(Records shown)

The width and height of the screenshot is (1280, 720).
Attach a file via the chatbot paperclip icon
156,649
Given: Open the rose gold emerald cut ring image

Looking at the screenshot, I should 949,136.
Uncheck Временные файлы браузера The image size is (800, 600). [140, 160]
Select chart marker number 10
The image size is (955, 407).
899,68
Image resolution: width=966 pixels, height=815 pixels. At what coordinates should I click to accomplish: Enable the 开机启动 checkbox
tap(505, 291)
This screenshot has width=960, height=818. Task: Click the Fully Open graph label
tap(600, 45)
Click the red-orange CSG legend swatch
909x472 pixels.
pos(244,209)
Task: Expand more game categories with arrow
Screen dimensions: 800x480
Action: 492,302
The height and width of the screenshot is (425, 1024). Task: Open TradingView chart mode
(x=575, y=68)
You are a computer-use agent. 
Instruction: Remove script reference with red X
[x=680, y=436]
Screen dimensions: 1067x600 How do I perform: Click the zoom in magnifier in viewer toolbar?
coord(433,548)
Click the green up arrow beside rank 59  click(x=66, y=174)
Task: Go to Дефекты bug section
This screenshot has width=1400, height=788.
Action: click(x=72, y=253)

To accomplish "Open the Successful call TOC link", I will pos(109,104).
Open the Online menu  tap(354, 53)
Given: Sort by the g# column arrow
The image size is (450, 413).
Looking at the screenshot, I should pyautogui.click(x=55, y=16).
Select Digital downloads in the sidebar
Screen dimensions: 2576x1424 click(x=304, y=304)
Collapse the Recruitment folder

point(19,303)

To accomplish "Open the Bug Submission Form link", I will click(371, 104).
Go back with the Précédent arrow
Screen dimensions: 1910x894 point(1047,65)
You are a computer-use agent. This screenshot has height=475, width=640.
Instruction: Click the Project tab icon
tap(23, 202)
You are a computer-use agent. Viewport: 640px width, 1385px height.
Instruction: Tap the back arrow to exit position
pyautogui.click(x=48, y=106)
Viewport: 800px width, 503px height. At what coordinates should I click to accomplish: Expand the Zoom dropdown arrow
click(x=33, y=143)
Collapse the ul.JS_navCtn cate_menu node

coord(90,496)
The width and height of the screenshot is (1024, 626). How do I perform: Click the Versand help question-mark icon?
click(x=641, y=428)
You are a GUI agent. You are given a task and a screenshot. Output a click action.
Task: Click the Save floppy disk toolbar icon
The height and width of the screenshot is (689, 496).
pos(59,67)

(End Records shown)

- **Work to be completed**
Find the word "link" in the entries above, then copy each line that holds it.

- **Worked solution**
To accomplish "Open the Successful call TOC link", I will pos(109,104).
To accomplish "Open the Bug Submission Form link", I will click(371, 104).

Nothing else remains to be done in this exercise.